EXERCISE DIRECTIONS — The copy you return must begin at the line containing "Image resolution: width=1280" and end at the final line of the listing below, with every picture left out.

[[ DATA PROVIDED open ]]

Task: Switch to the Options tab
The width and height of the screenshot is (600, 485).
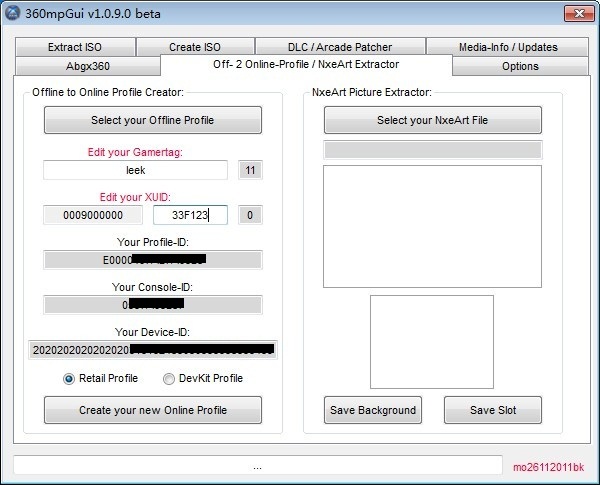Action: 520,66
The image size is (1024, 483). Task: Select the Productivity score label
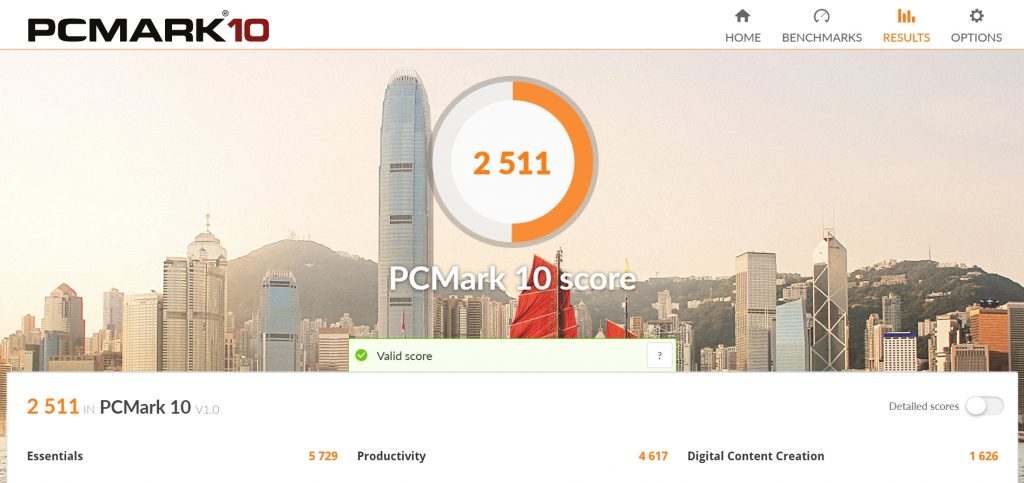[391, 456]
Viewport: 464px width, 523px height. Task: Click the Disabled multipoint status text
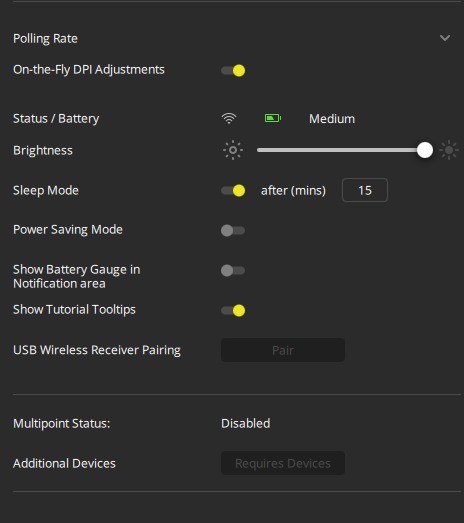click(x=246, y=424)
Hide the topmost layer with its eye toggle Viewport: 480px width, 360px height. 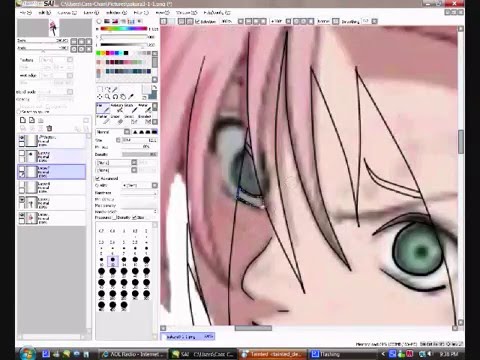pos(22,138)
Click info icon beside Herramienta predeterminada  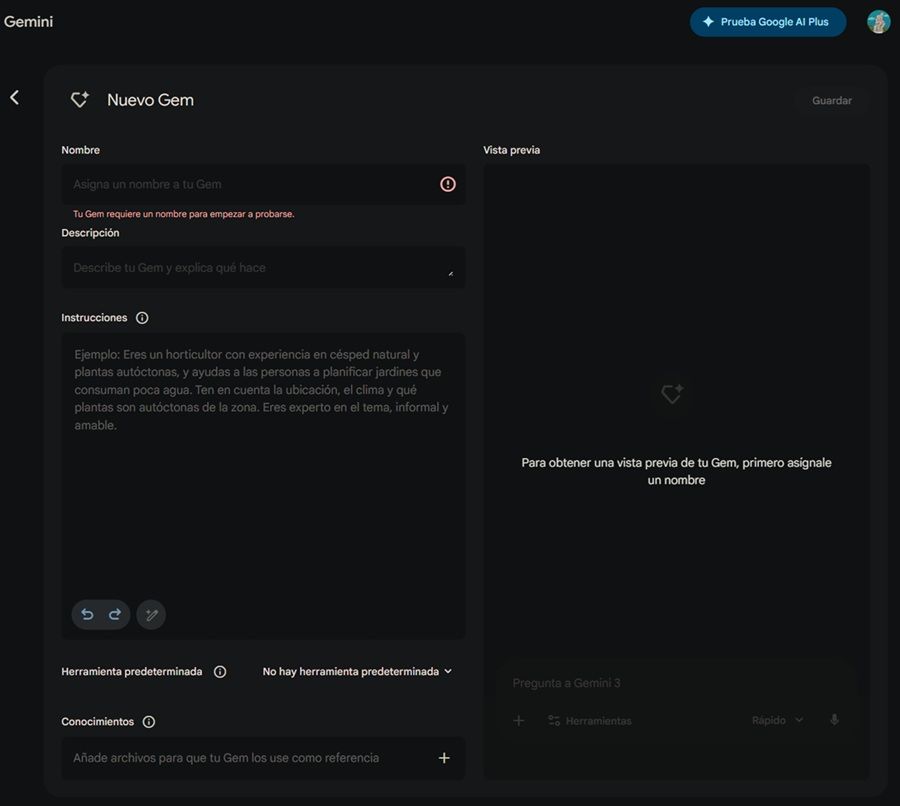(x=220, y=672)
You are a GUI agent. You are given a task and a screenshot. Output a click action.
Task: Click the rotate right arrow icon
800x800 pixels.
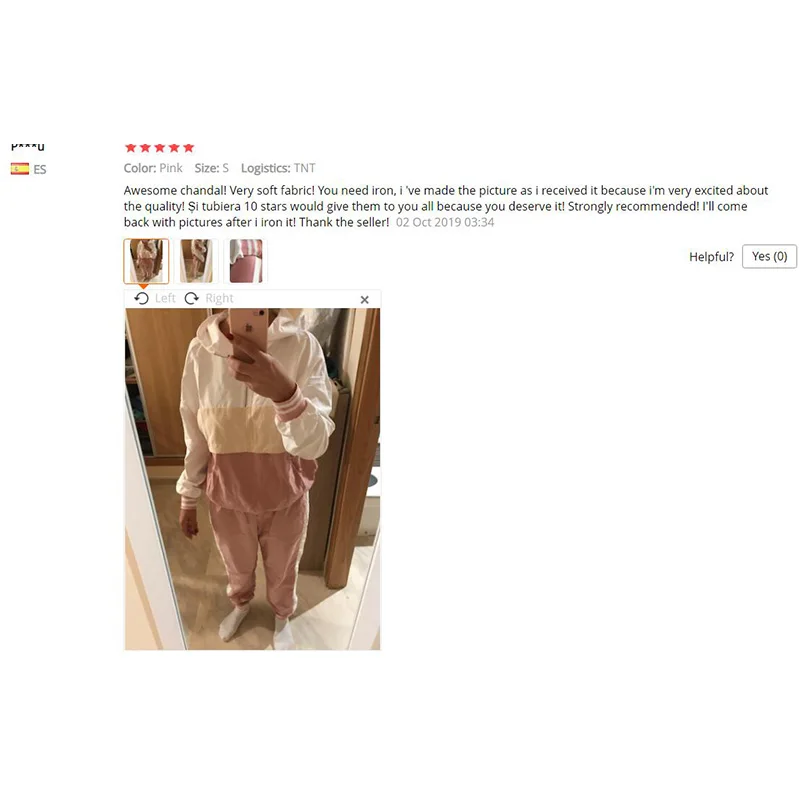coord(191,298)
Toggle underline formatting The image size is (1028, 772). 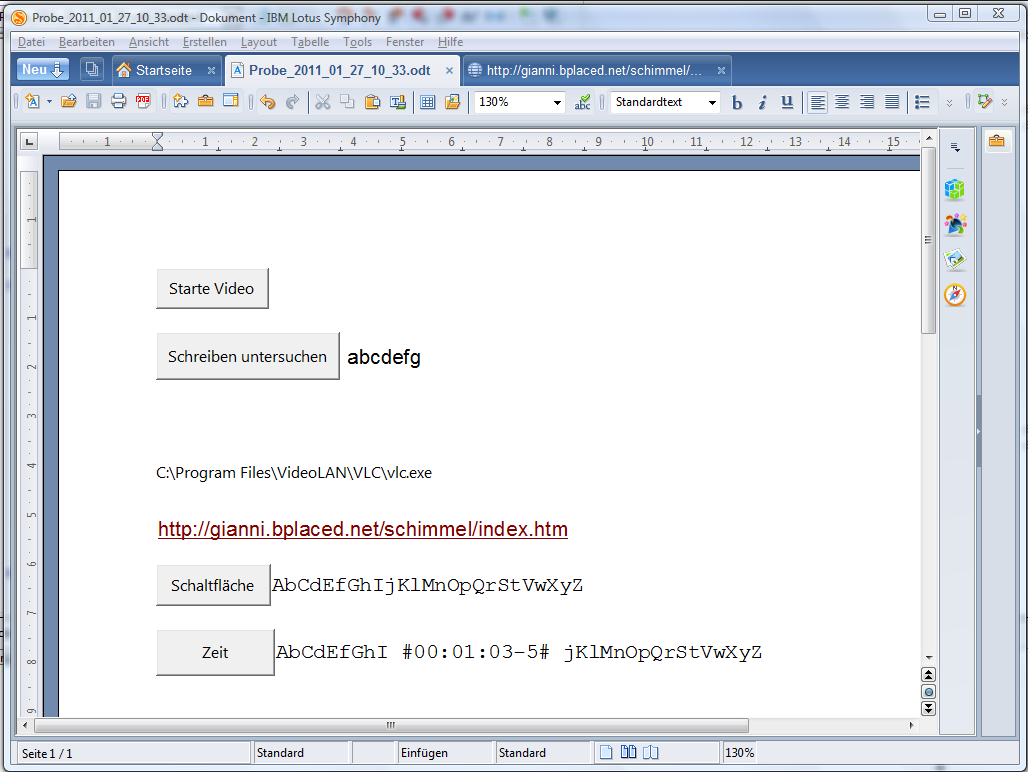click(x=787, y=102)
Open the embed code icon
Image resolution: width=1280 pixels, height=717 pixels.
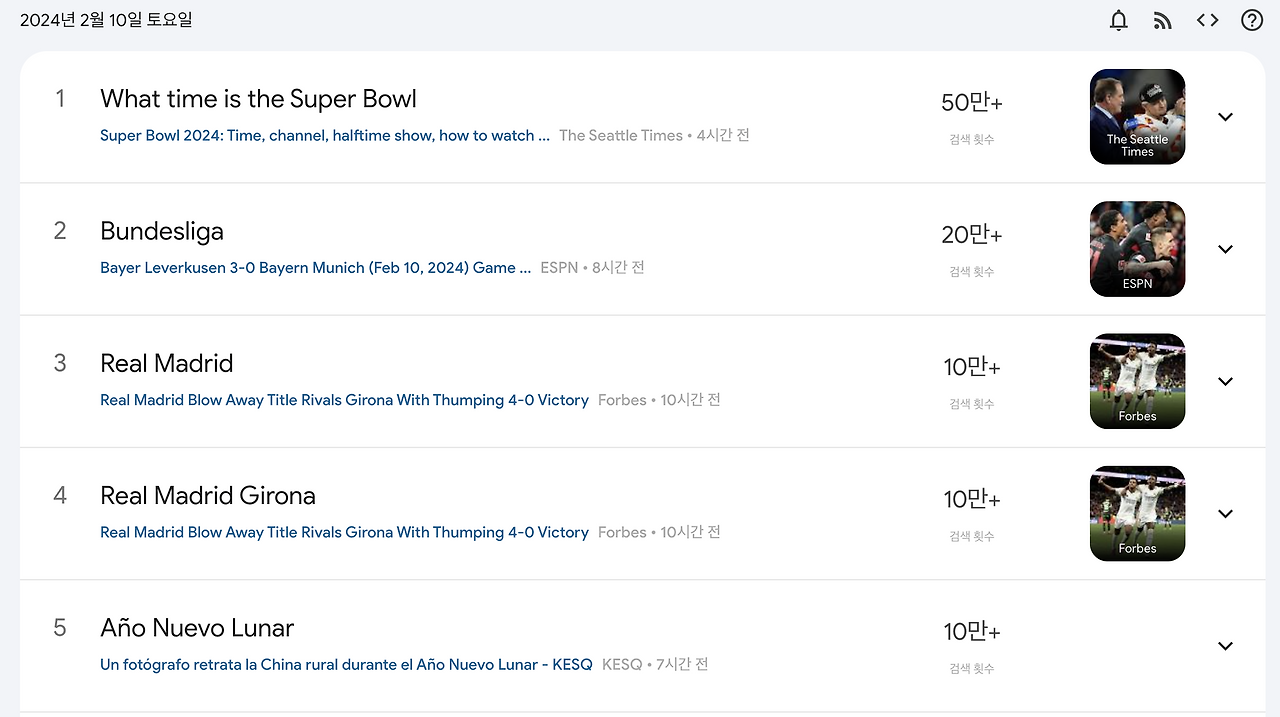[x=1207, y=20]
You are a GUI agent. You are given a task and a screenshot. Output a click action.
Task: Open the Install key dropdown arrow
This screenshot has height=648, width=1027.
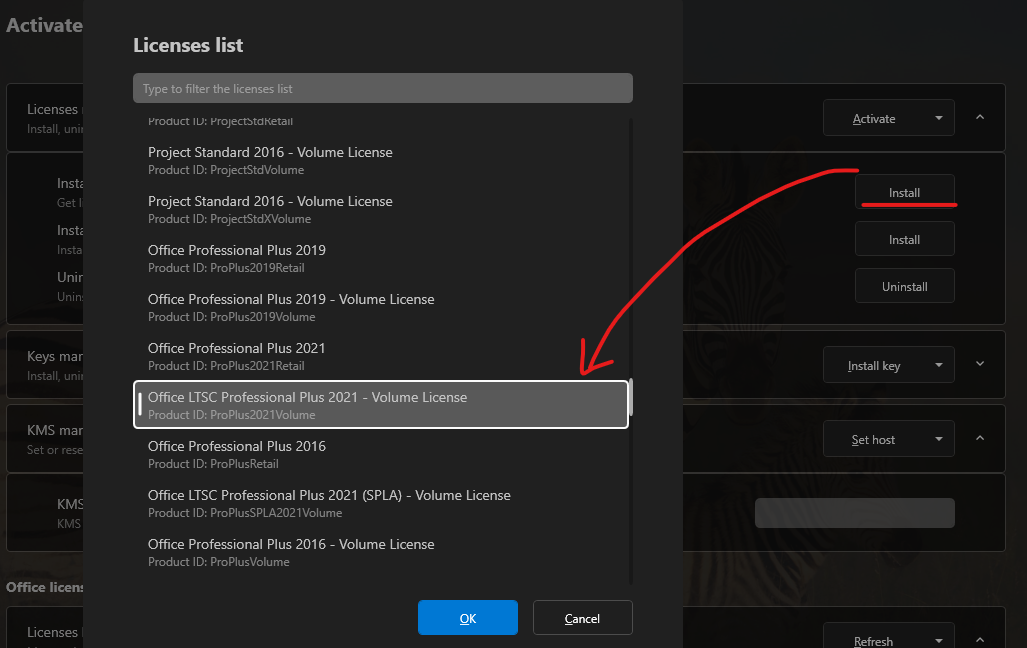(x=938, y=365)
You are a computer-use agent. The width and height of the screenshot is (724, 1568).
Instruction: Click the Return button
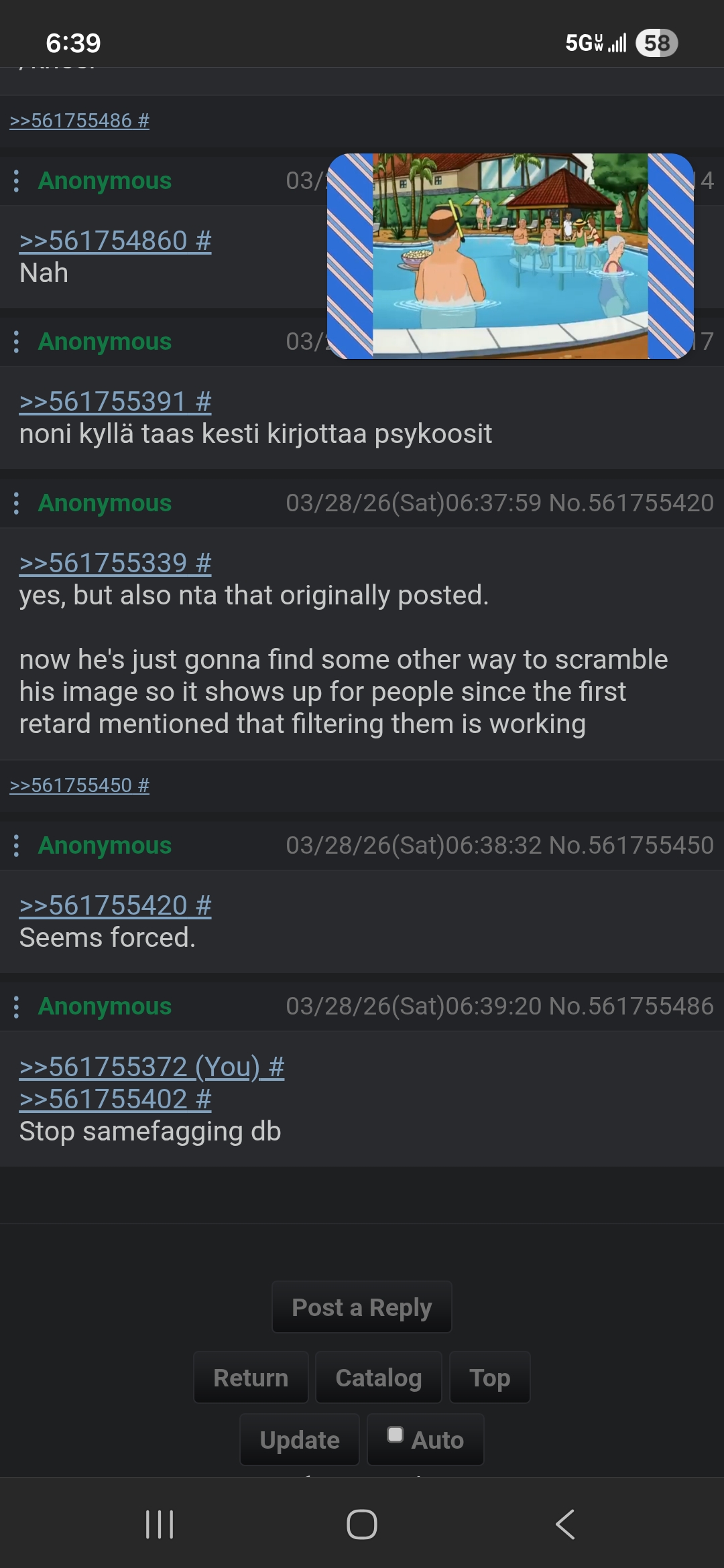251,1378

[[ DATA PROVIDED closed ]]

YOUR RESPONSE —
Image resolution: width=1280 pixels, height=717 pixels.
[x=1207, y=20]
You are a GUI agent. You are given a task and a screenshot. Output a click action.
Task: Open the Install key dropdown arrow
This screenshot has height=648, width=1027.
(x=938, y=365)
You are a computer-use agent. The width and height of the screenshot is (724, 1568).
Instruction: Click the Return button
251,1378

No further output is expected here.